The poll of 1,004 American adults, published by the American Jewish Committee days ahead of International Holocaust Remembrance Day, found that only one in four — twenty-six percent — could correctly answer four basic questions about the Shoah. Thirty percent of respondents answered three questions correctly and another quarter knew two.
While 85% identified Auschwitz as a death camp and 76% were able to place the Holocaust between 1930 and 1950, just 53% knew that 6 million Jews were killed.

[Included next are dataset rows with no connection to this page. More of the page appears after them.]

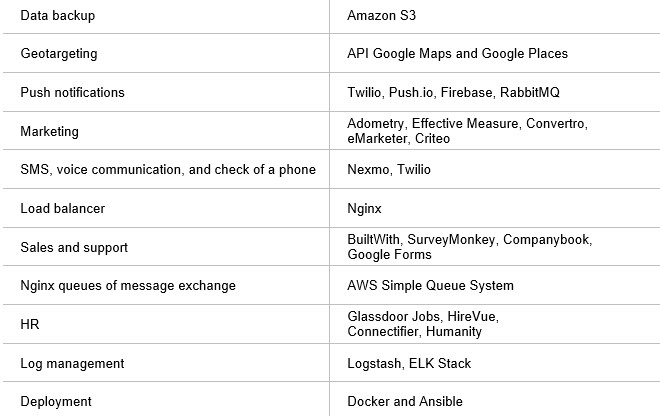Click the Push notifications cell
660x416 pixels.
coord(72,92)
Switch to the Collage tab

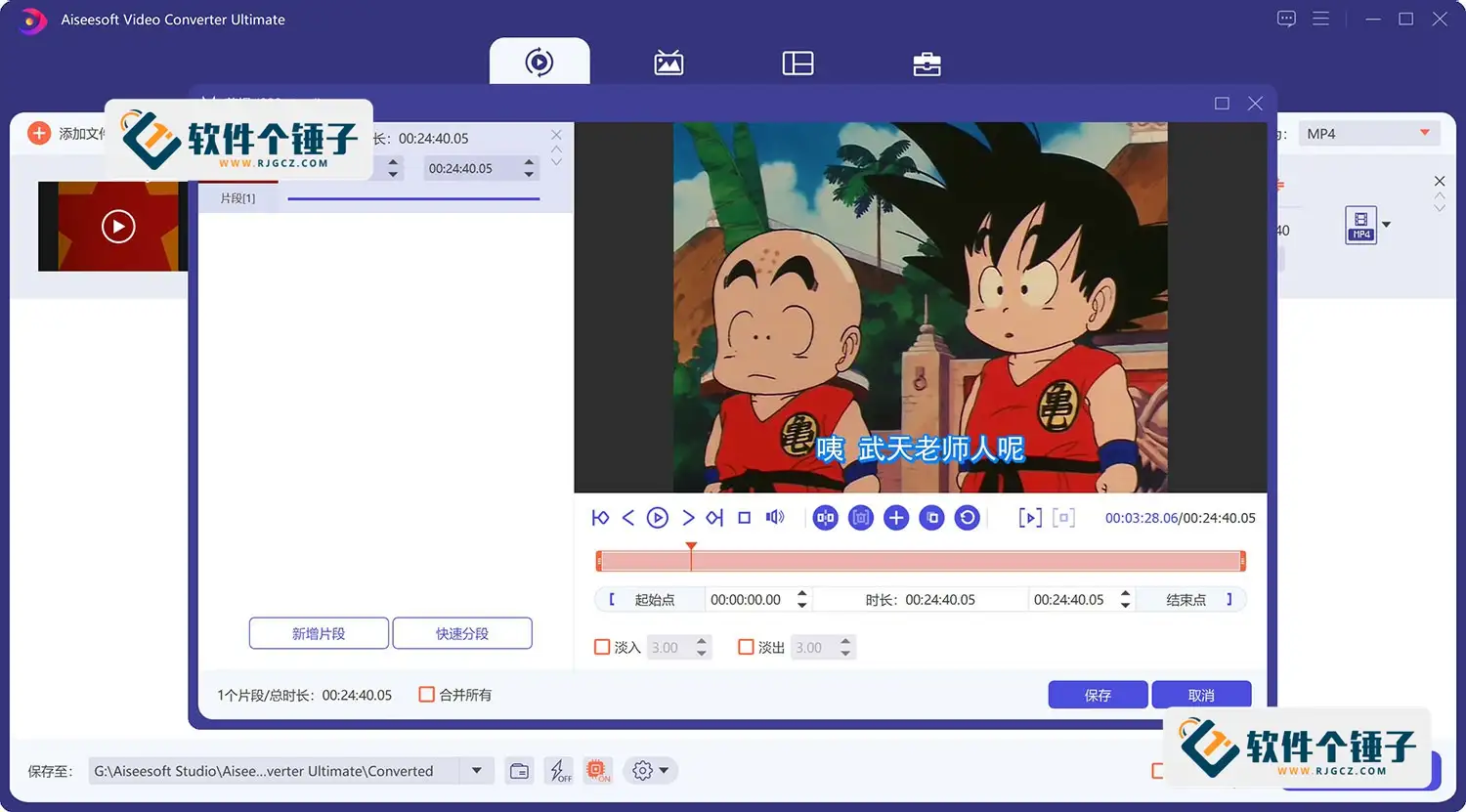pos(798,62)

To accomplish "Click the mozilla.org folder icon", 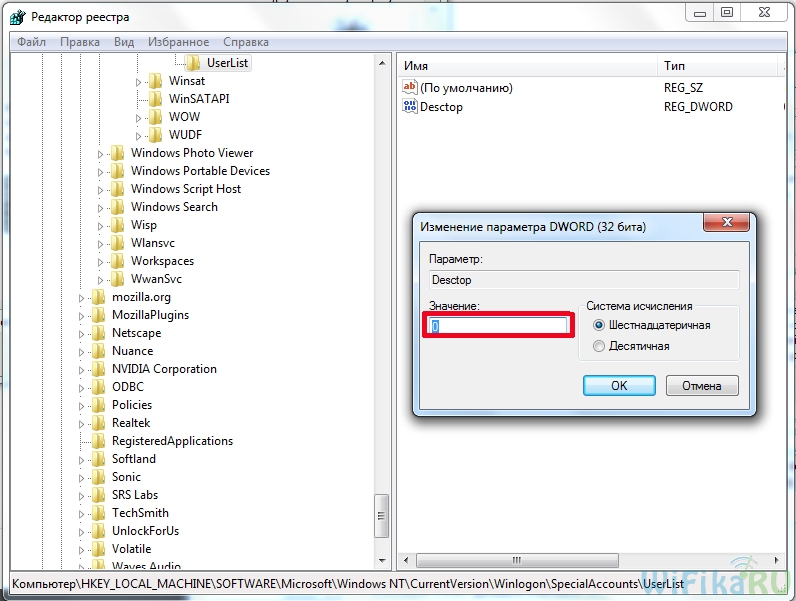I will click(x=98, y=297).
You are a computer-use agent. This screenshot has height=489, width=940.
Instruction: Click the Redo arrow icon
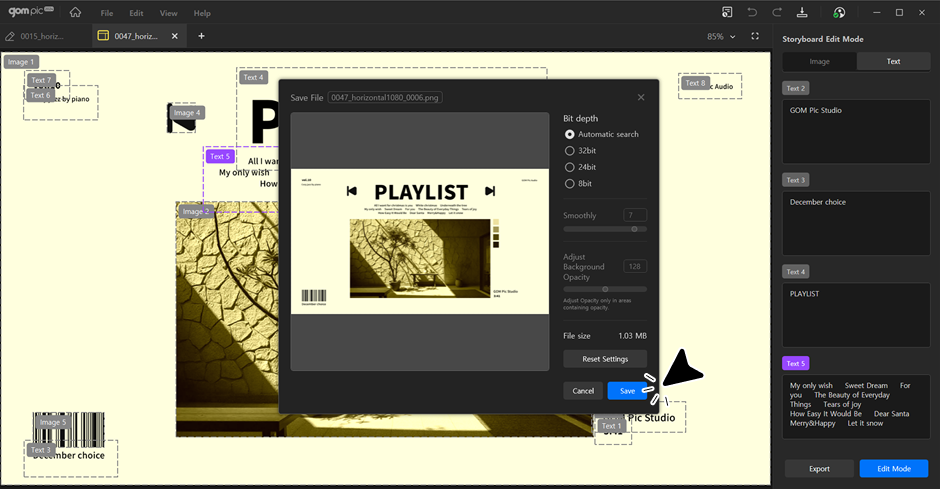click(777, 13)
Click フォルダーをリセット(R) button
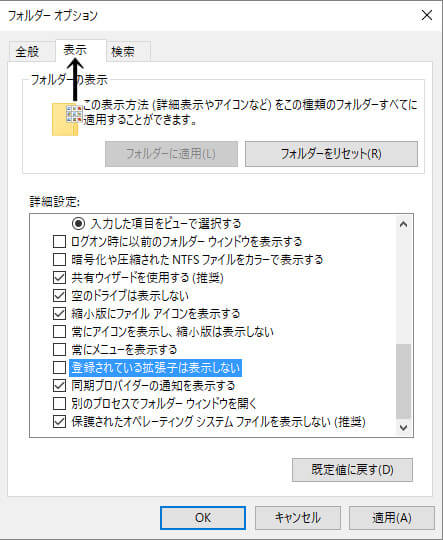443x540 pixels. click(331, 154)
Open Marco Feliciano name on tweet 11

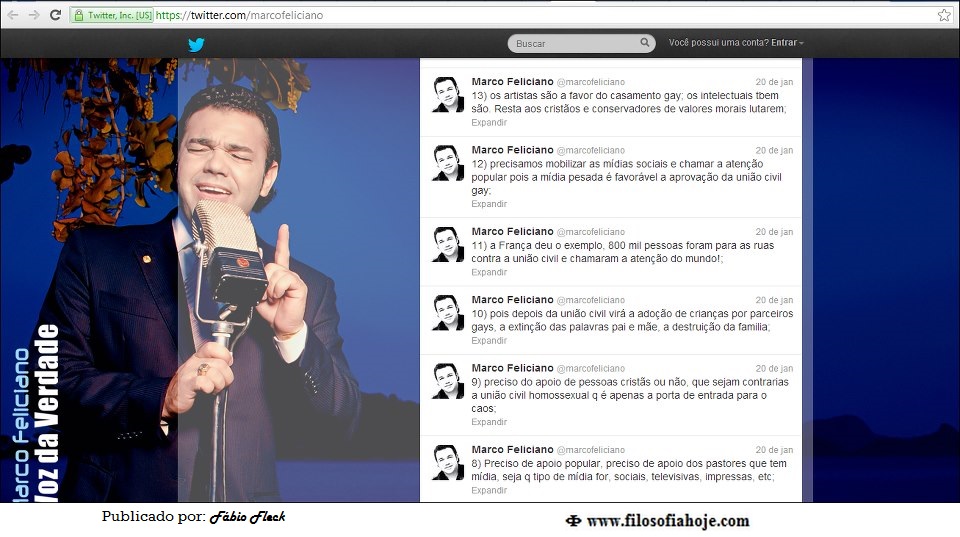coord(512,232)
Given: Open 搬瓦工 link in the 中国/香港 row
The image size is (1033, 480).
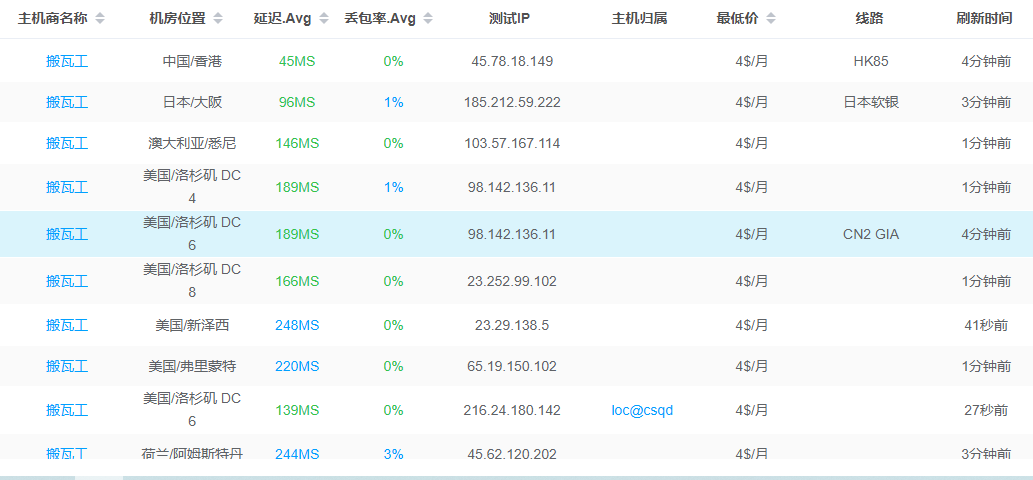Looking at the screenshot, I should click(67, 61).
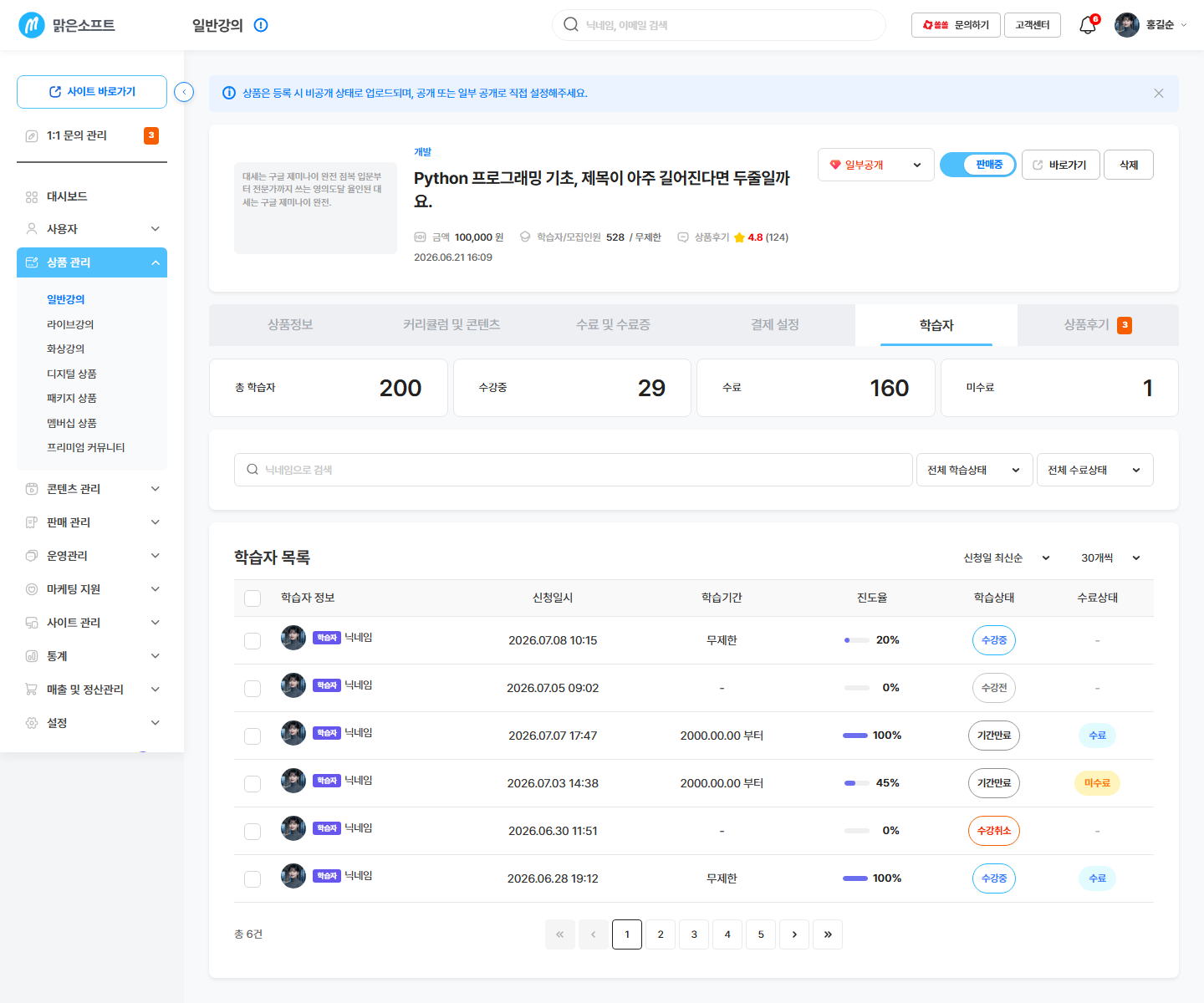Open the 전체 학습상태 filter dropdown
This screenshot has width=1204, height=1003.
(975, 470)
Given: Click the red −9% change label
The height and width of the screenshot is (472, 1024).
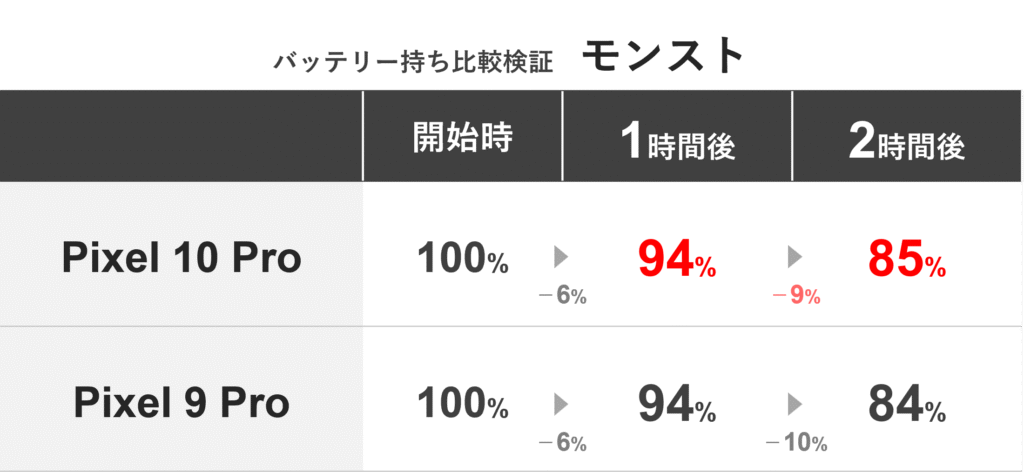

Another 20% said they did not know how many, while 13% said fewer than 3 million and 11% said over 12 million.
Thirty-nine percent of respondents knew how Hitler came to power, but almost as many (34%) thought he took over Germany via a violent coup.
According to the AJC, the results demonstrated a strong link between general education level and knowledge about the Holocaust, with those with a college or high school degree answering all four questions correctly at a higher rate than those without.
The organization said that among the respondents, only 26% have visited a Holocaust museum or memorial, with that percentage rising among those who graduated college.
“Lacking knowledge can open pathways to trivialization and denial of the Holocaust that also contribute to rising antisemitism,” AJC CEO Ted Deutch said in a statement. “It is imperative that Americans continue to learn about the most documented, planned genocide in modern history – the Nazi extermination of one-third of the Jewish people.”
The survey, which was conducted over a week in October, included 1,004 US general population adults and had a 3.8% margin of error. The AJC said the poll, along with another survey of American Jews, will be included in a report on antisemitism in the US in 2022 that will be released next month.